Sidra Ameen

Personal information
- Full name: Sidra Ameen
- Born: 7 April 1992 (age 34) Lahore, Pakistan
- Batting: Right-handed
- Bowling: Right-arm medium-fast
- Role: Batter

International information
- National side: Pakistan (2011–present);
- ODI debut (cap 61): 26 April 2011 v Sri Lanka
- Last ODI: 8 October 2025 v Australia
- T20I debut (cap 24): 24 April 2011 v Ireland
- Last T20I: 8 August 2025 v Ireland
- T20I shirt no.: 31

Domestic team information
- 2009/10–2010/11: Lahore
- 2011/12–2014: Higher Education Commission
- 2012/13: Punjab
- 2014: Lahore
- 2015: Omar Associates
- 2015/16–2018/19: State Bank of Pakistan

Career statistics
| Competition | WODI | WT20I | WLA | WT20 |
| Matches | 80 | 66 | 155 | 134 |
| Runs scored | 2,391 | 1,044 | 5,154 | 2,770 |
| Batting average | 33.20 | 18.00 | 40.58 | 24.95 |
| 100s/50s | 6/13 | 0/4 | 11/29 | 1/15 |
| Top score | 176* | 63 | 178 | 113* |
| Catches/stumpings | 21/– | 24/– | 57/– | 52/– |
- Source: CricketArchive, 9 October 2025

= Sidra Ameen =

Pakistani cricketer (born 1992)

Sidra Ameen (born 7 April 1992) is a Pakistani cricketer who plays for the Pakistan women's national team as a right-handed batter. In June 2022, she crossed 1,000 runs in her ODI career, becoming the 7th Pakistani women batter to go past that milestone. She has also played domestic cricket for Lahore, Higher Education Commission, Punjab, Omar Associates and State Bank of Pakistan.

==International career==
She played four matches for Pakistan at the 2013 World Cup. In October 2018, she was named in Pakistan's squad for the 2018 ICC Women's World Twenty20 tournament in the West Indies. However, prior to the tournament she was replaced by Bismah Maroof. In October 2021, she was named in Pakistan's team for the 2021 Women's Cricket World Cup Qualifier tournament in Zimbabwe.

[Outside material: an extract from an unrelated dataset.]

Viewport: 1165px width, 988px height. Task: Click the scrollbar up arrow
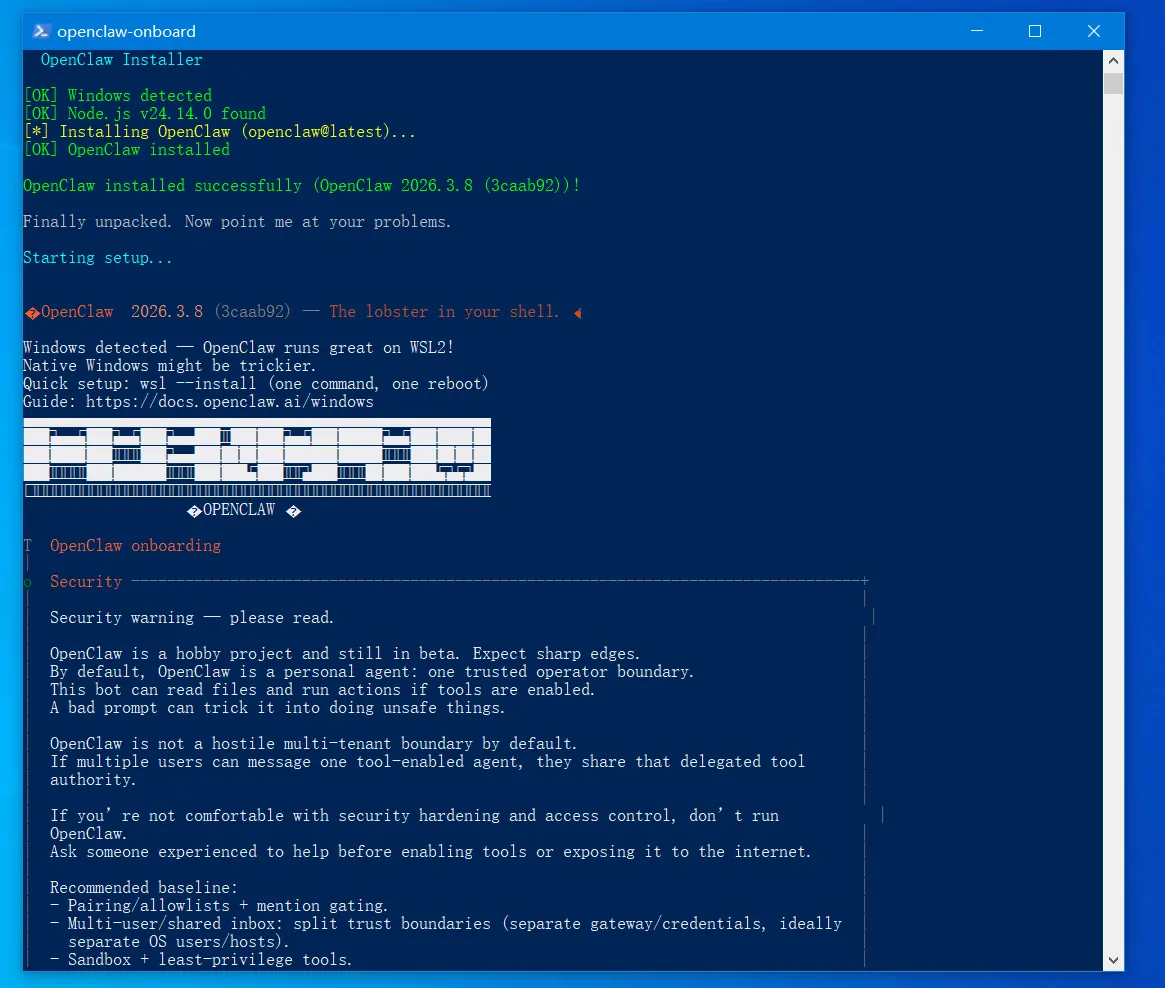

In January 2022, she was named in Pakistan's team for the 2022 Women's Cricket World Cup in New Zealand. On 14 March 2022, in Pakistan's World Cup match against Bangladesh, Sidra scored 104 runs, her first century in WODI cricket.

On 3 June 2022, she scored the second century (123 runs) of her career against Sri Lanka in the 2nd ODI of their series. In the following match, she surpassed 1,000 runs in her ODI career.

She was in the Pakistan squad for the 2024 ICC Women's T20 World Cup.

Ameen was part of the Pakistan squad for the 2025 Women's Cricket World Cup Qualifier at home in April 2025.

In September 2025, Ameen scored her fifth ODI hundred with an unbeaten 121 off 150 balls at Gaddafi Stadium, during the first ODI of the home series against South Africa. During the match, she also became the third Pakistani woman to complete 2,000 runs in ODI cricket. During the second ODI against South Africa at the same venue, she scored 122 off 110 balls to register her sixth ODI hundred.